======== SOURCE MATERIAL

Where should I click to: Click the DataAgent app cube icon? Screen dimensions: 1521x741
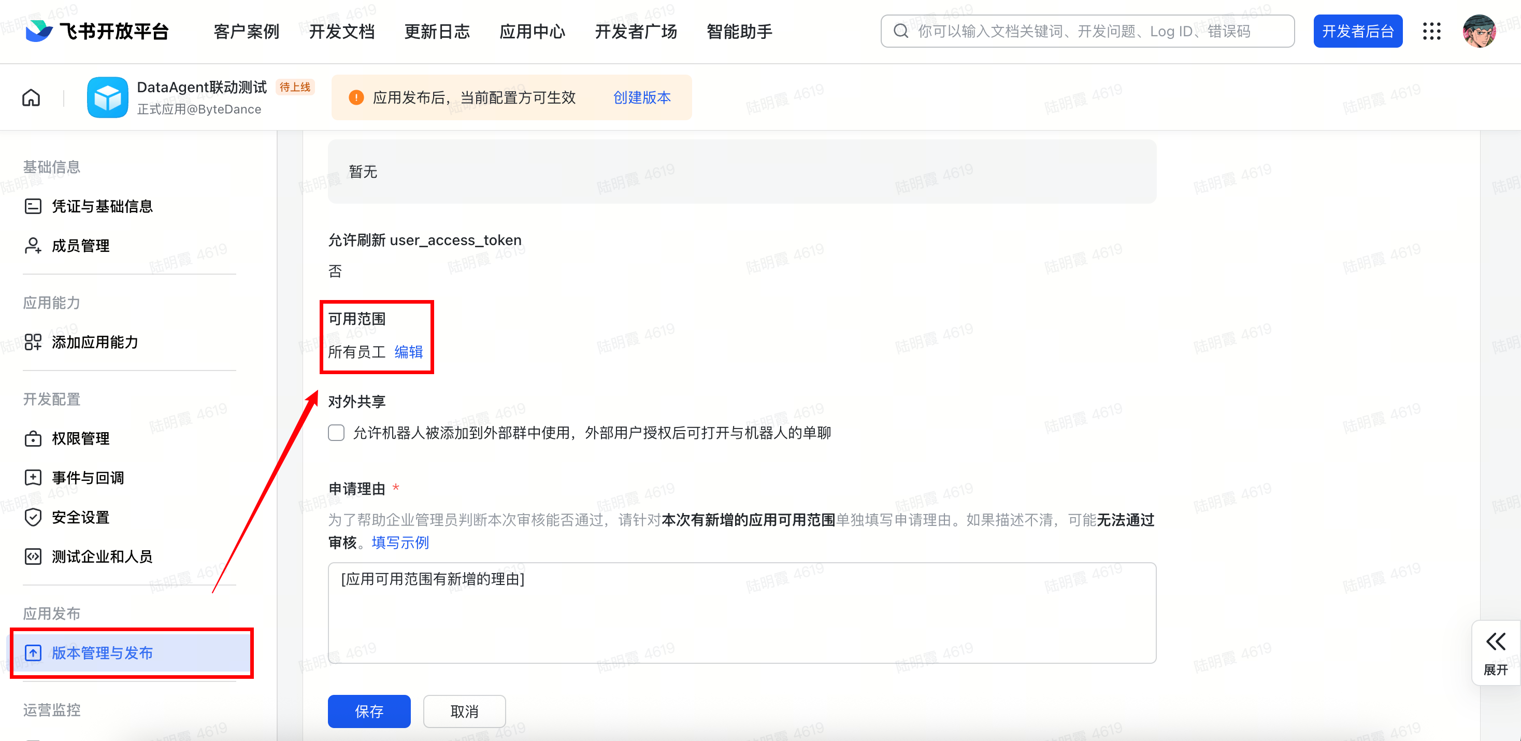[107, 97]
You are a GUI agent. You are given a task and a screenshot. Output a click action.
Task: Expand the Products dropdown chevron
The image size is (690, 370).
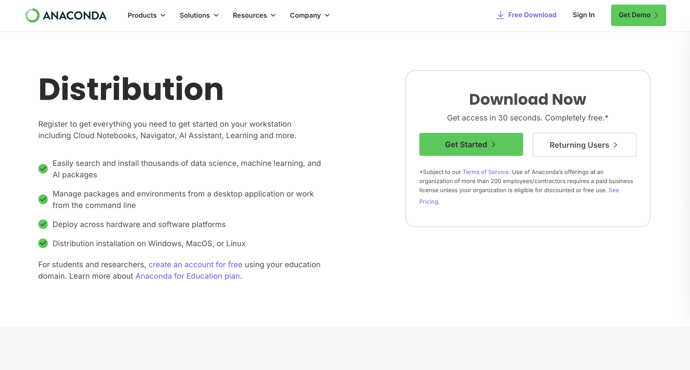coord(163,16)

================

§ EXERCISE DESCRIPTION
Without including any pictures, print each record exactly.

§ EXPECTED ANSWER
Where should I click to: Click the DataAgent app cube icon? Screen dimensions: 1521x741
[107, 97]
You are a GUI agent. You are given a task and a screenshot. Output a click action.
Task: Expand the Products dropdown chevron
The image size is (690, 370).
coord(163,16)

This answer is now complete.